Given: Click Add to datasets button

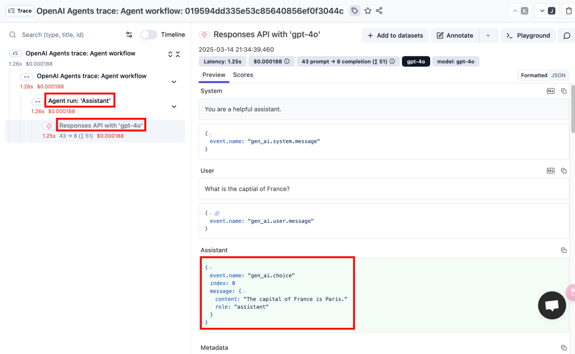Looking at the screenshot, I should pos(395,36).
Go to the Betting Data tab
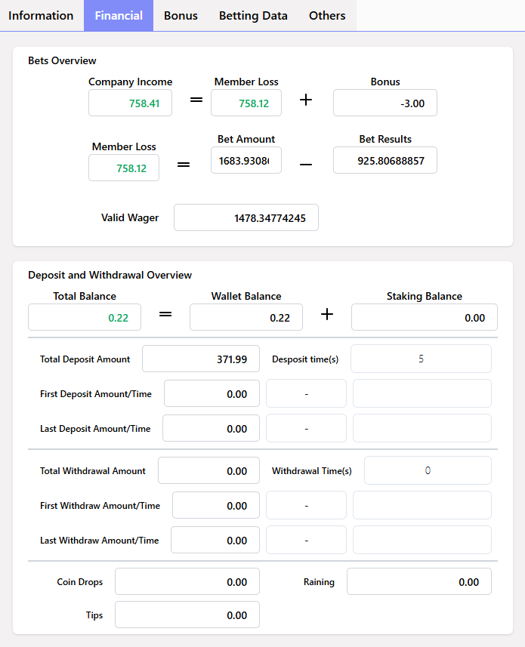This screenshot has height=647, width=525. coord(253,16)
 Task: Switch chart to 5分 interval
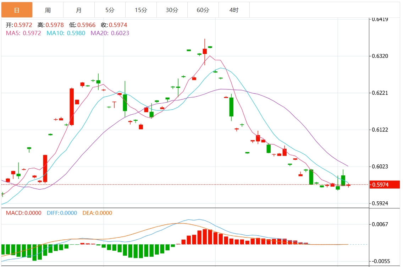click(x=110, y=10)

> [YOUR TASK] Retype every row above word for word, leaving out the pictures.

> [COMPLETED EXERCISE]
Given: Click Add to datasets button

Looking at the screenshot, I should pos(395,36).
Go to the Betting Data tab
This screenshot has height=647, width=525. coord(253,16)
 Task: Switch chart to 5分 interval
click(x=110, y=10)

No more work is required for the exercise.